Enough talking, time for pictures! While I have scanned every card, scans do not do Chrome/Finest cards any justice, so you get photographs today.

Here are the Refractors. They fall one per pack for standard Refractors, and I got a Gold Refractor (Numbered to 50) and an X-Fractor (numbered to 99) in my box. The Saesee Tiin card I referenced above is the third card from the left in the top column. Yes, that IS a Refractor, but it's so dark you can't really tell.

Here are the base cards. There were too many to lay out and photograph, and they aren't sorted at all- just in whatever order I finished scanning them in.
I actually completed an insert set! That is pretty rare for me. Even when I could afford two boxes of every NBA and NASCAR set in the early 2000s I didn't really complete insert sets. They are the most common, falling at one in every other packs, but I don't care, I am happy to have complete it. I even got a duplicate from the set.
Here are the other inserts I got in the box. The Force Awakens card is a bit of a mystery. It's not listed as an insert to chase on the packaging, or on any of the official sources. It's card #76 so completing the set of those will be pretty hard, I imagine.
Here are the "hits" from the box. This is only my second Star Wars autograph. I did fairly well on insert odds; the Autographs fall one in every 81 packs, the X-Fractor one in 44, the Gold Refractor one in every 86 packs, and the medallions fall one per box. They are labeled as one in every 40 packs in a 24 pack box, but they still fall one per box. Not sure how the math works on that one, unless it's an average of the bronze (which I got) and the silver and gold medallion parallels. The only thing gold about the Gold Refractor is the honeycomb pattern at the top and bottom, it doesn't have the overall gold sheen as the previous (NBA) Gold Refractors I have does.
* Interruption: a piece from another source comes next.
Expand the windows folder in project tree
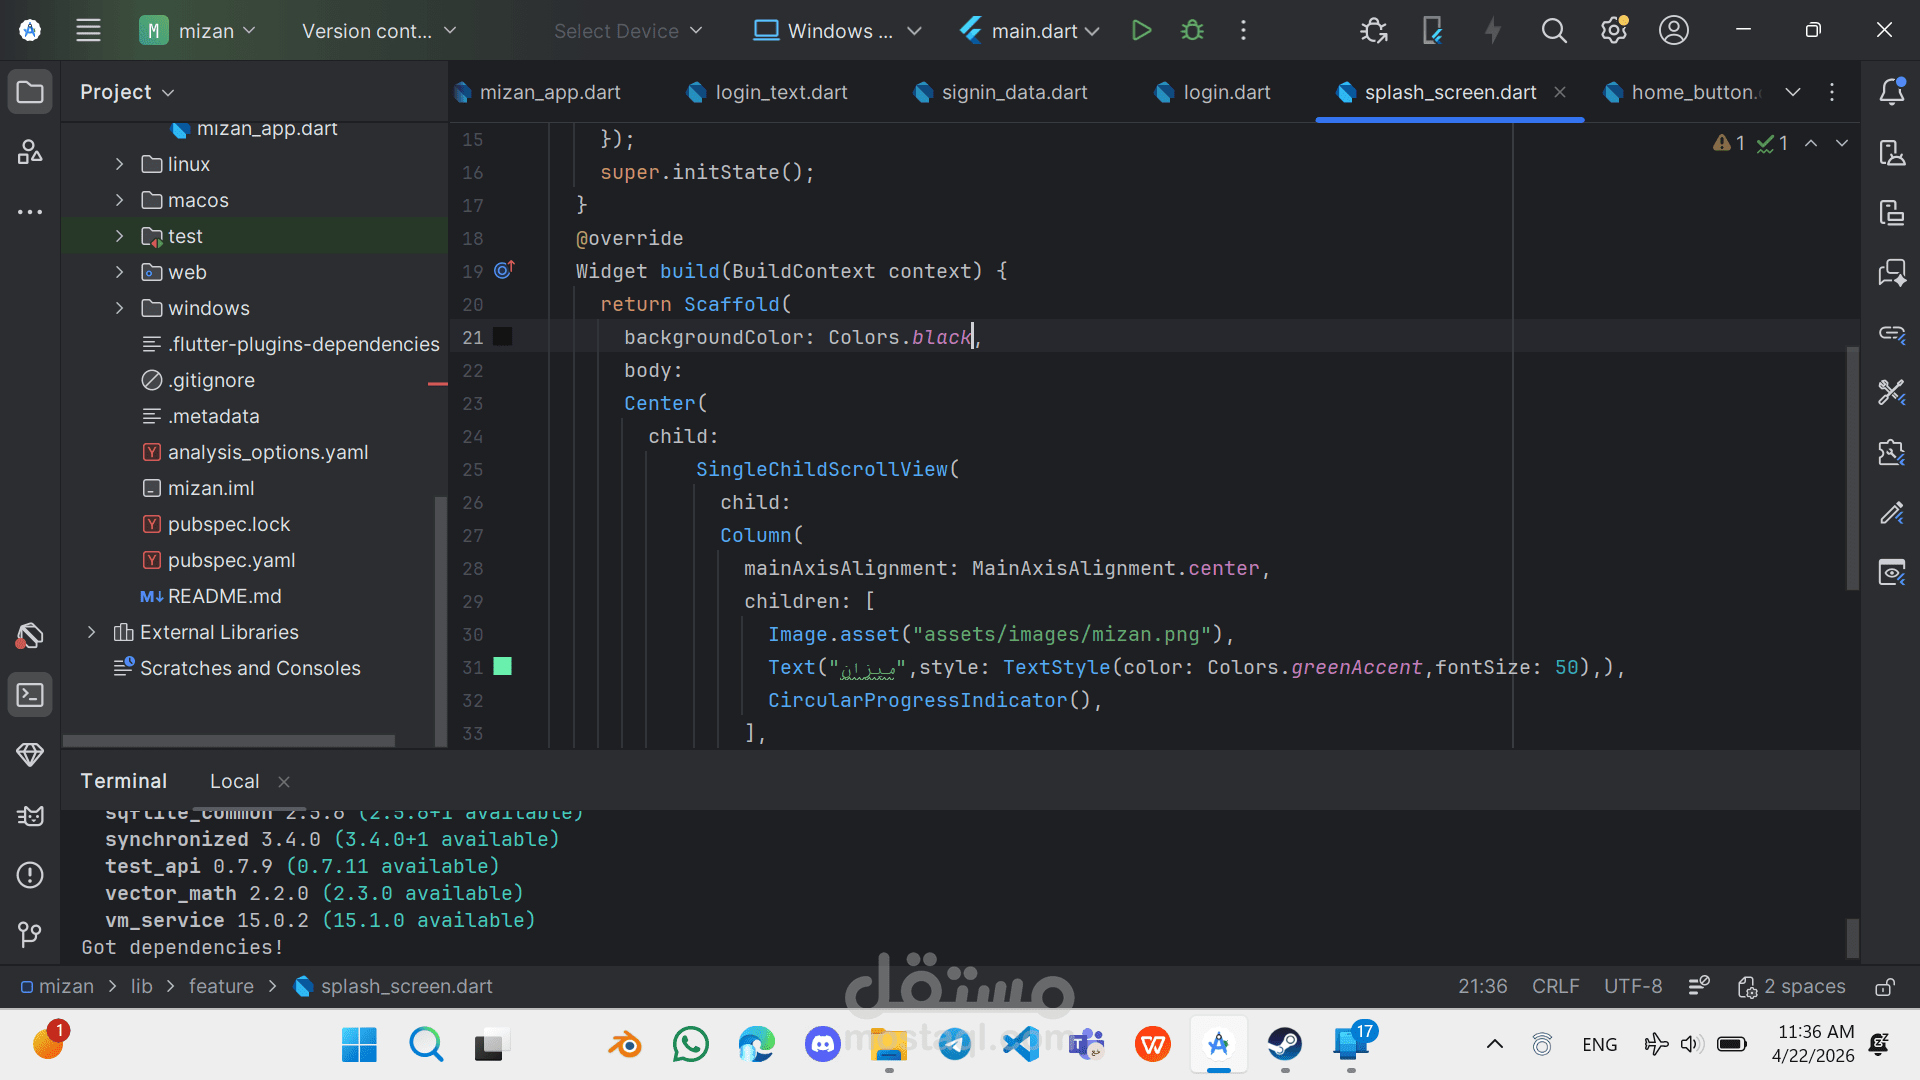The height and width of the screenshot is (1080, 1920). [x=119, y=308]
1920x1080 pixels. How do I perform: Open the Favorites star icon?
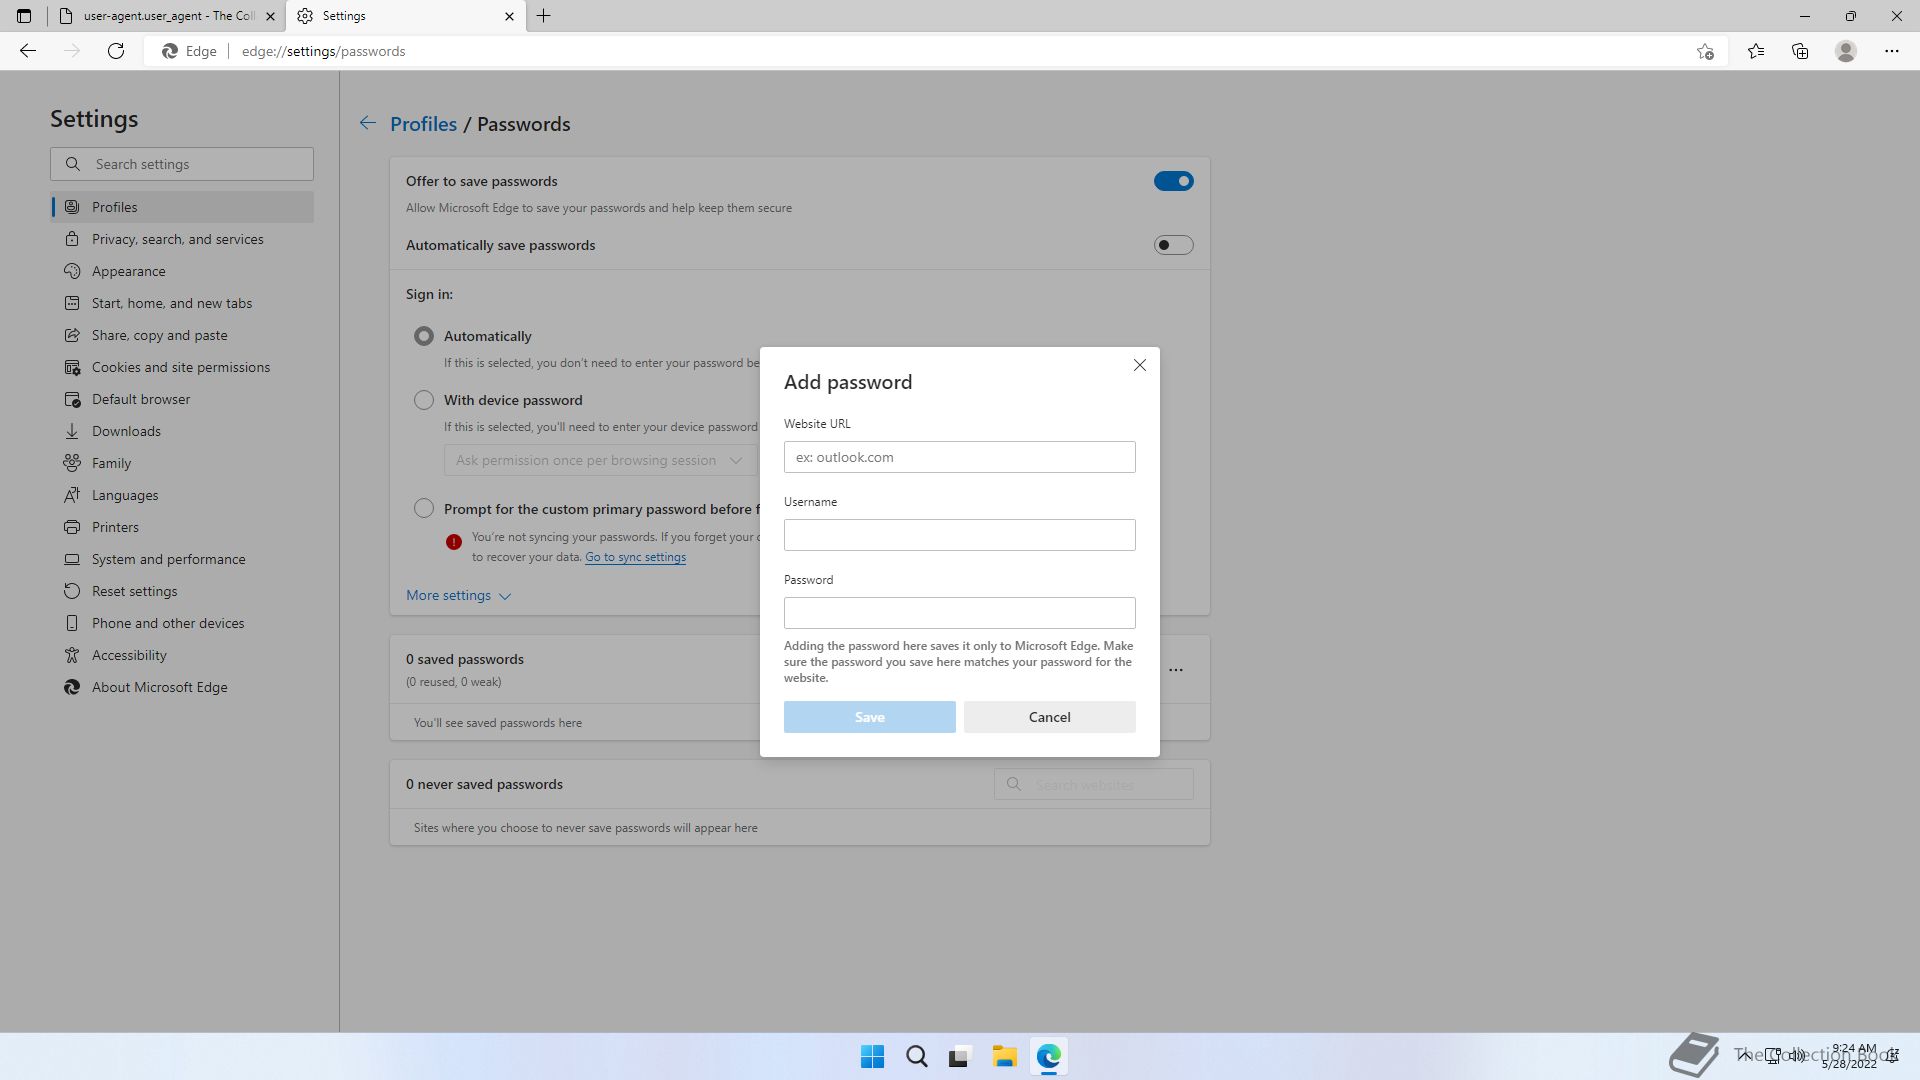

The autograph is on-card, I know a lot of people care about that for some reason.
One other thing about the inserts- they do not have Refractor parallels, except the Autographs. They do have printing plates, but Refractors would have been nice. I'm not sure if I've mentioned it on the blog before, but I LOVE Refractors, my favorite parallel concept in trading card history.

And that's the break! It may seem like I wasn't all that happy with it, but that isn't the case- I loved it.

Just so you know what I mean by the scans not doing them justice, here's an example.


  1. That is a nice, clear sport for an auto, and Barbara has a hell of a clear signature. I have debated about this set, but I think I am going to pass. I may get a pack or two just for fun.

  2. Yeah, enjoyed the post, but these cards don't impress me at all, to be honest.